Joe Biden has jetted off for another long-weekend vacation, this time to Camp David, to celebrate the 4th of July weekend. But celebrating the 4th of July seems antipodally at odds with his anti-American rants. That's because the holiday represents the birth of a systemically racist country founded by white supremacists, a place that's never been exceptional, a place filled with archaic, patriarchal institutions... like the Supreme Court, all of which continue to oppress real patriots... Joe Biden supporters who burn the flag and promise to renounce their citizenship... but never do.

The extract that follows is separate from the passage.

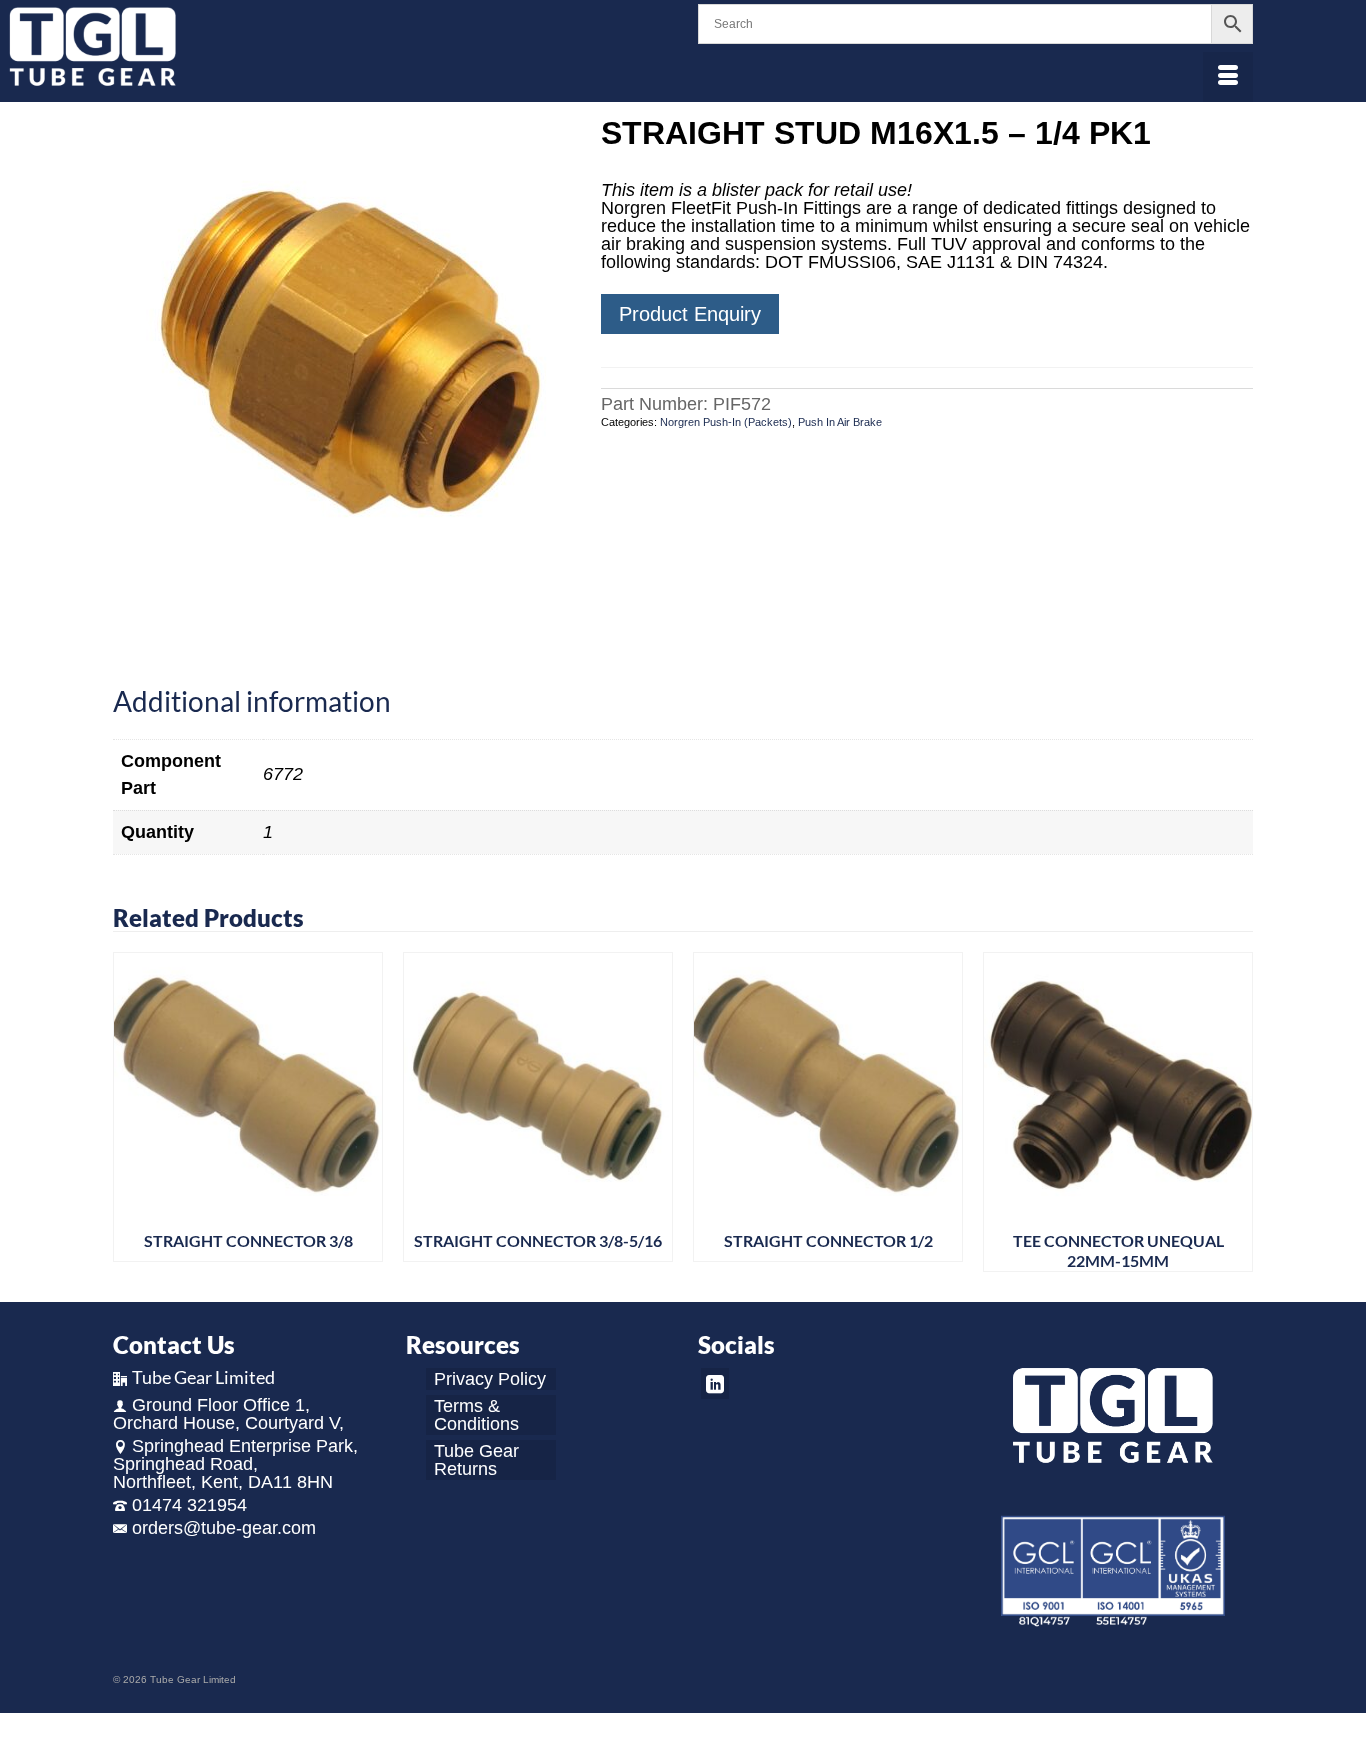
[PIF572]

So, as Joe Biden stumbles around Camp David, dripping ice cream on his shirt and falling off bicycles, yet another ruling by the Supreme Court has left Joe Biden supporters apoplectic. The court ruled that the EPA cannot enact regulations by administrative fiat; instead, congress must pass laws to address the problems identified. What a novel idea!

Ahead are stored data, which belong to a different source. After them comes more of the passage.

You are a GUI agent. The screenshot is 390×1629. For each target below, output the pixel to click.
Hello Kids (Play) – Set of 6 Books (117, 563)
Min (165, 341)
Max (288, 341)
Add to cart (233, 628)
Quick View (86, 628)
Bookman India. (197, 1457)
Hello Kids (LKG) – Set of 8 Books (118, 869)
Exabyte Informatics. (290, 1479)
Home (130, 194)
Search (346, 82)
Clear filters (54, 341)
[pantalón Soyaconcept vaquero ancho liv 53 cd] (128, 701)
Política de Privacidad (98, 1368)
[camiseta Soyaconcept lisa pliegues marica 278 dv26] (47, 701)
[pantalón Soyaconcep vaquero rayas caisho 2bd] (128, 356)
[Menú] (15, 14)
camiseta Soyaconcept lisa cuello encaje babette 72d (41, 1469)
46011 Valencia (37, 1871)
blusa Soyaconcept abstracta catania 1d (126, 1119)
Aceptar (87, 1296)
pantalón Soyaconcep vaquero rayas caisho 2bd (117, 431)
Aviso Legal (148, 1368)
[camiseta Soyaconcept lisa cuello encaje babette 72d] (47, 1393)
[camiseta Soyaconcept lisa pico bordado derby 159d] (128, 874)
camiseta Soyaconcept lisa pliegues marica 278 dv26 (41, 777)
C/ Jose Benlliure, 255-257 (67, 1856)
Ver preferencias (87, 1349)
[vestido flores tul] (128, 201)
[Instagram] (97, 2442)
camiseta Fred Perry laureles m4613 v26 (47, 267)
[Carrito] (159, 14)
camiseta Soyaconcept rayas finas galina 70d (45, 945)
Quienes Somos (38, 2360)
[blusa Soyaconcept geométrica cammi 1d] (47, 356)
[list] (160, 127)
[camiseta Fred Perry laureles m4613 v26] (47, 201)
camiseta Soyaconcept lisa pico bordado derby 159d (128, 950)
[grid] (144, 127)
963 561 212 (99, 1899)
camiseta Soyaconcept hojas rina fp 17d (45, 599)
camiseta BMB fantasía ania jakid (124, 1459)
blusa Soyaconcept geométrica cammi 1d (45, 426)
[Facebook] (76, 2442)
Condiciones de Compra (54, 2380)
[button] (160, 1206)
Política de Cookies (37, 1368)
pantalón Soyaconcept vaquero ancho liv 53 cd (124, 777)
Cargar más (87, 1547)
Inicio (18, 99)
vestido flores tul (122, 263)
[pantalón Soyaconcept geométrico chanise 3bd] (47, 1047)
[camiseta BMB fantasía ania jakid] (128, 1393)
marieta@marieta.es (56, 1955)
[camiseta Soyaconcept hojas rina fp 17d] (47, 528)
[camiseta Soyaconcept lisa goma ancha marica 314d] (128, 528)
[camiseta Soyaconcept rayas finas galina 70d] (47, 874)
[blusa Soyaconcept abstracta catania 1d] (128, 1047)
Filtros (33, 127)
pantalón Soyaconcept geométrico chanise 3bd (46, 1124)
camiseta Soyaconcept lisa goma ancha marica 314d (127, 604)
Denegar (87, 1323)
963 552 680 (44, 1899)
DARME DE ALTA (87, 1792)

In response, Barack Obama, Al Gore, and Joe Biden's current climate change czar, the jet-setting John Kerry, have issued apocalyptically dire climate change warnings... each from his oceanfront estate, apparently immune from the "rising seas" they assure us will soon wash away the world's coastlines.
Meanwhile, the planet's most scholarly climatologist has weighed in, too... Sandy Cortez, former Boston University party girl and erstwhile bartender, has made an unequivocal declaration based upon her vast knowledge and experience in matters of water and ice... critical components of a bourbon and branch on the rocks. She's taken time off from bashing the repeal of Roe v. Wade to warn against the Supreme Court's EPA ruling... it will most assuredly hasten the planet's demise and, according to Sandy Cortez, even before the decision, we had less than 10 years to live.

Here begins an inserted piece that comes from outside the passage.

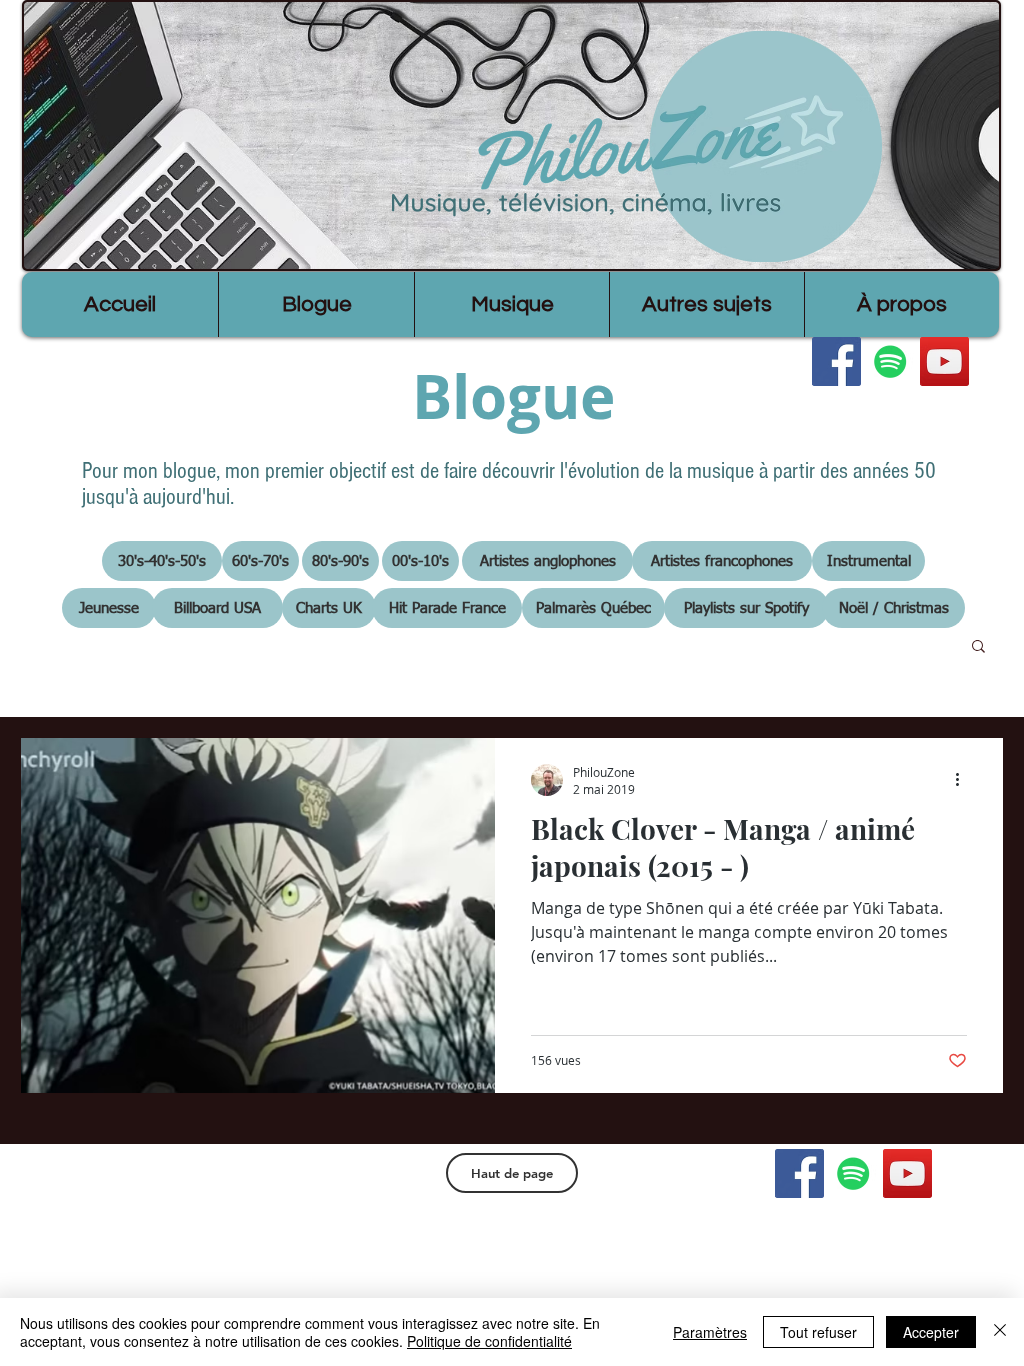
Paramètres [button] (710, 1332)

Which is great news as far as I'm concerned; it inspired my opening line... "Lucky me!"
That's because 10 years, assuming I even make it through another day, would put me at 81, which seriously bumps-up against my expiration date. How reassuring it is to know I won't be making my exit alone. If Sandy Cortez is right... and to question her would be misogynistic, racist, and discriminatory against those with toothy equine physiognomies, I'll have plenty of company on the way out... 8 billion-worth, as life on earth comes to its fiery hellscape terminus.
Back at Camp David, Joe Biden rants on, blissfully unaware of anything that challenges his intellectual and cognitive capabilities, which is just about everything. On Monday, he'll be celebrating the 4th of July with a melted ice cream cone in one hand and a sparkler in the other.
Fortunately, Joe Biden's Visiting Angels are proactive so, along with a big supply of Ensure and Depends, they brought along plenty of Silvadene cream for his burned fingers, too.